“I decided to soften the blow with some light arson”
Intelligent, imaginative 15-year-old Oliver Tate (Craig Roberts) is searching. He wants his life in Swansea, Wales to have the drama of a (French or noir) film - and he wants to play the charismatic lead, not a walk-on extra. Oliver becomes infatuated with a girl at school named Jordana (Yasmin Paige), the kind of girl he decides to take to his “favourite industrial estate” on a date because she hates anywhere romantic. As if his own burgeoning love life weren’t enough work, Oliver also takes it upon himself to stitch up his parents flailing relationship. Set to a surprisingly stunning collection of solo songs by Alex Turner (Arctic Monkeys), Submarine is a sweet, funny, affecting film that plays out like a Belle & Sebastian album come to life.

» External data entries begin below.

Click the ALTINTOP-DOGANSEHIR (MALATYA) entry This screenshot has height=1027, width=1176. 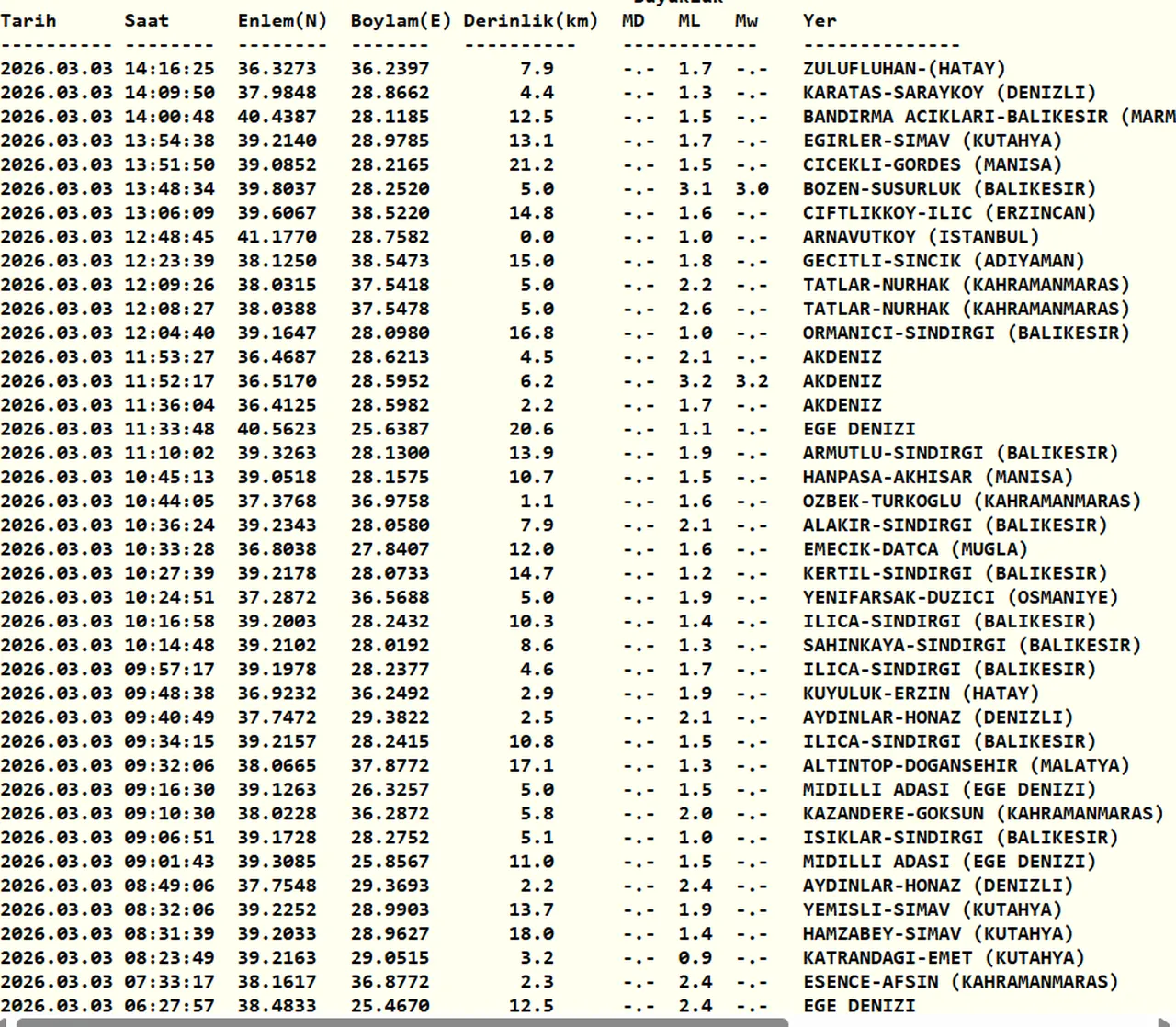pyautogui.click(x=966, y=766)
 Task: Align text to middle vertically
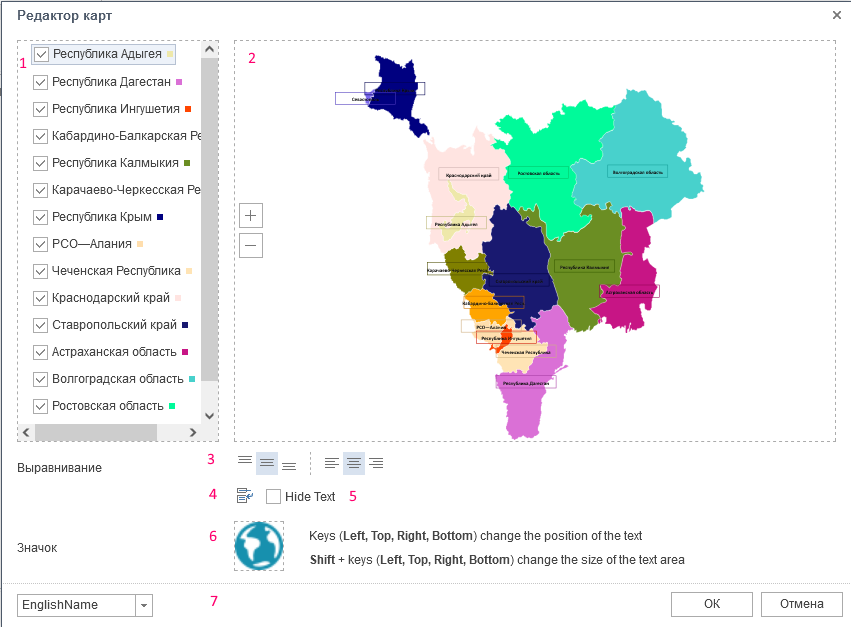[267, 462]
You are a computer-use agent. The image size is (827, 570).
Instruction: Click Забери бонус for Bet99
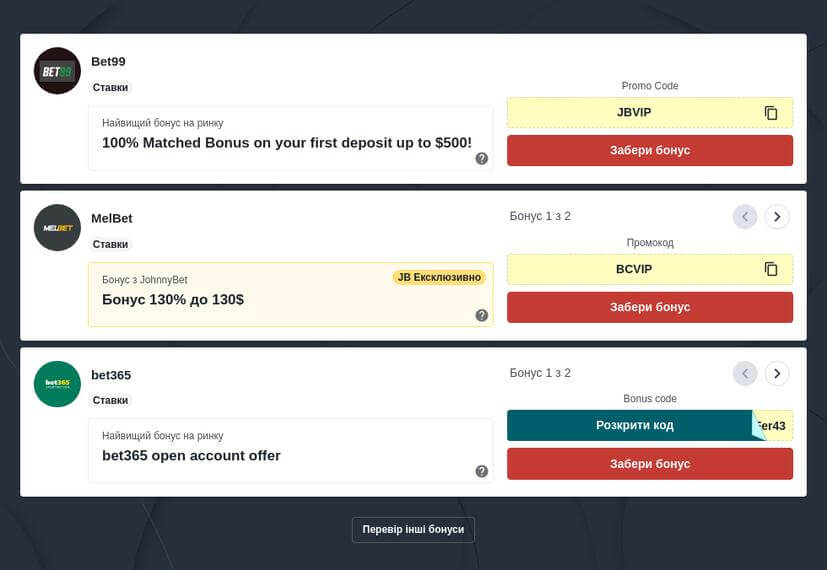click(650, 150)
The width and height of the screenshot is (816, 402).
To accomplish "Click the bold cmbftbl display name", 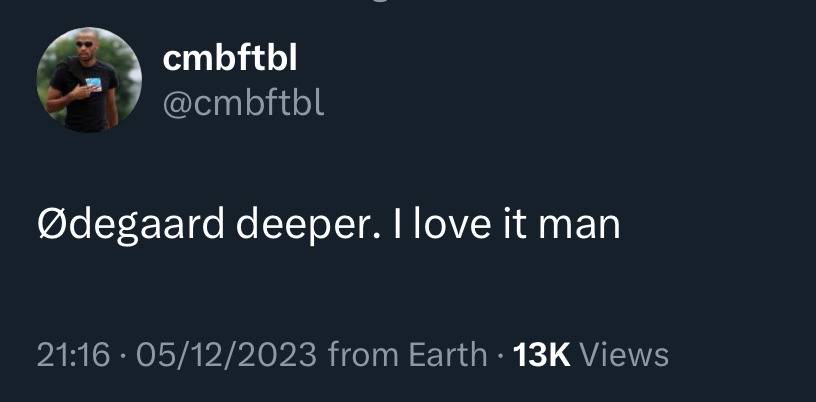I will [x=230, y=58].
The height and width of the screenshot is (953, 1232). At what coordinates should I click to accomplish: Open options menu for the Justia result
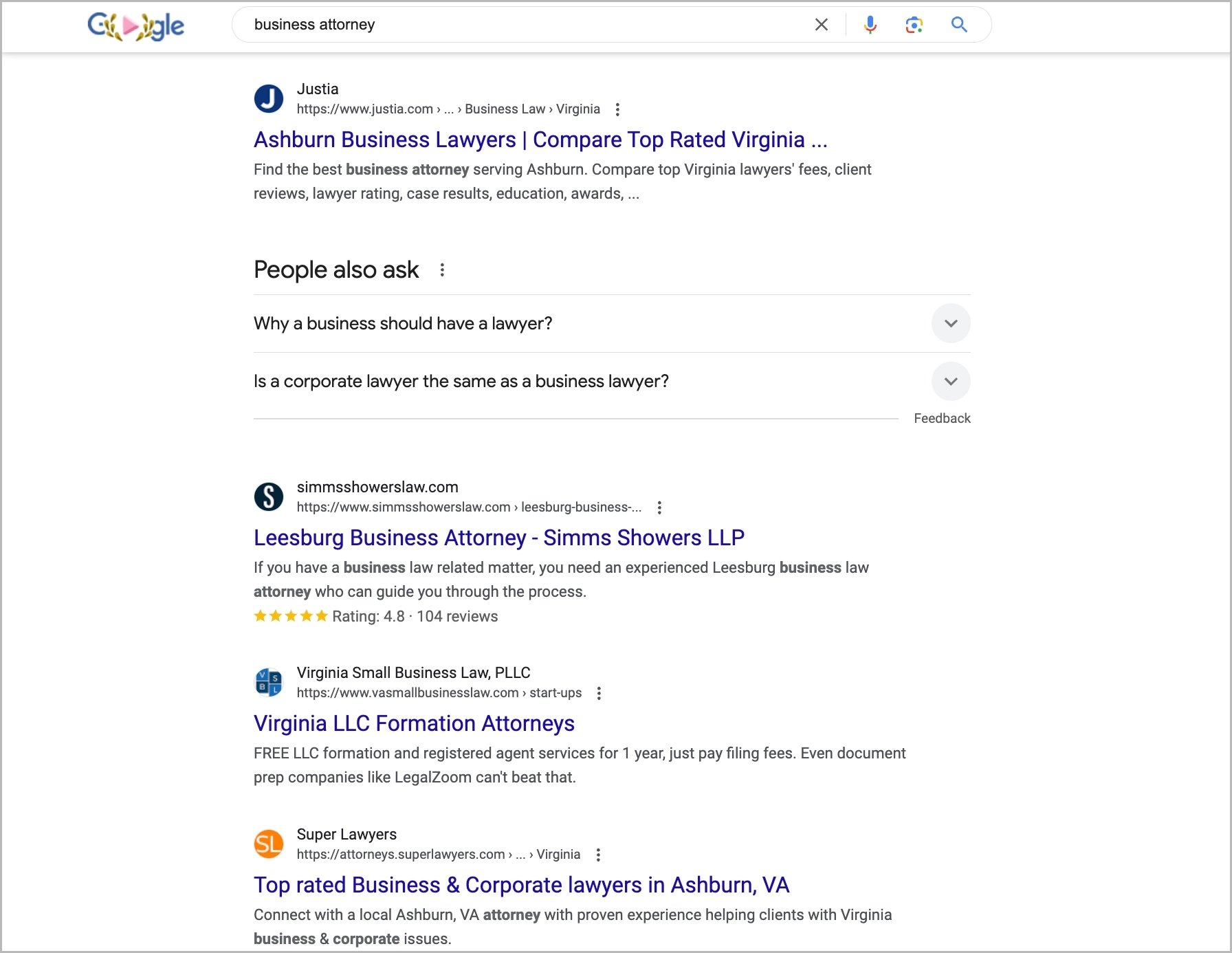coord(618,109)
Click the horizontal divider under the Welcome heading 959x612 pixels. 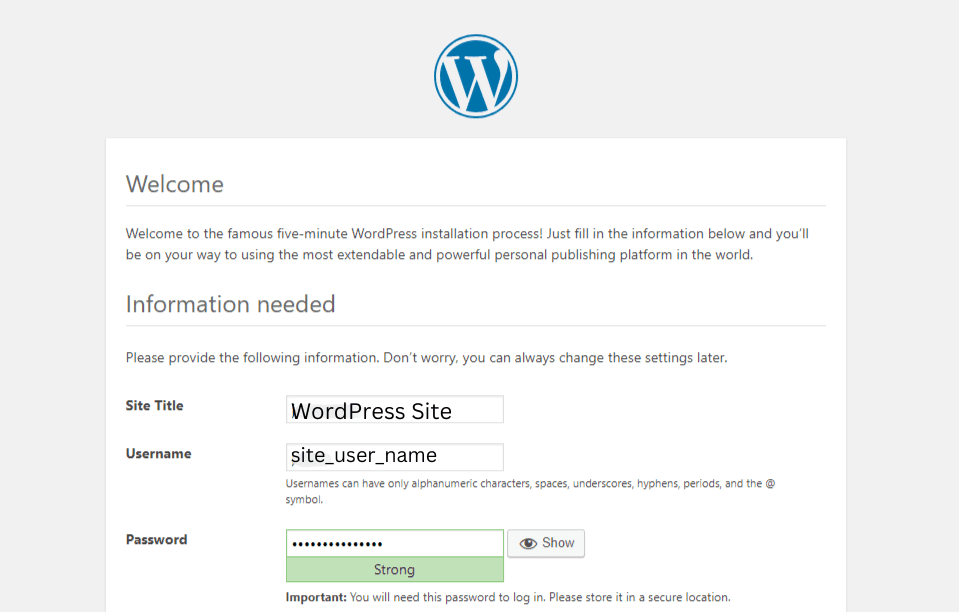click(x=476, y=205)
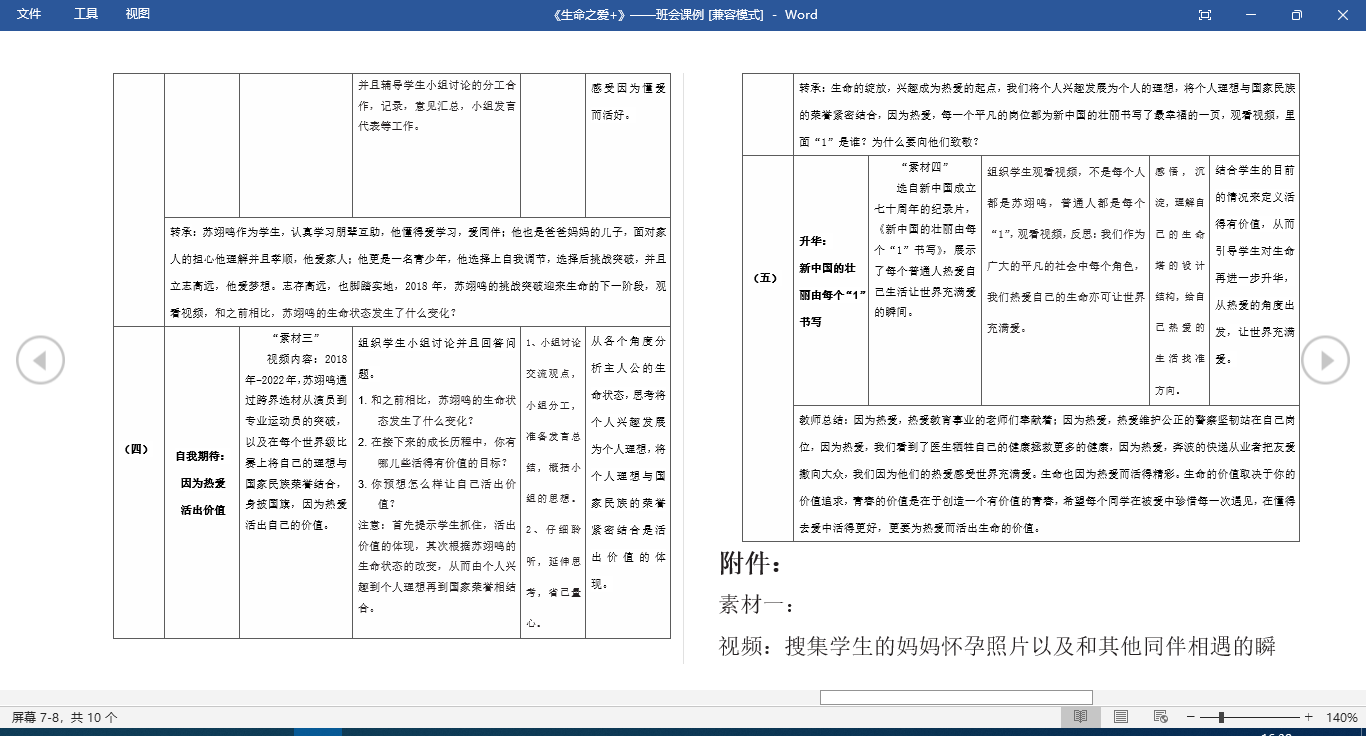Zoom in using the plus icon
Screen dimensions: 1366x736
[1309, 716]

This directorial debut from Richard Ayoade (The Double, The IT Crowd, Garth Marenghi’s Darkplace) is visually stylised in a manner similar to Wes Anderson with more than a few nods to French New Wave films by Godard and Truffaut, but Submarine’s darker reality and more complex characterisations veer into Todd Solondz territory. Ben Stiller produced this adaptation of the 2008 novel Submarine by Welsh novelist, poet and journalist Joe Dunthorne; it was a sleeper hit, garnering almost universally positive reviews upon release.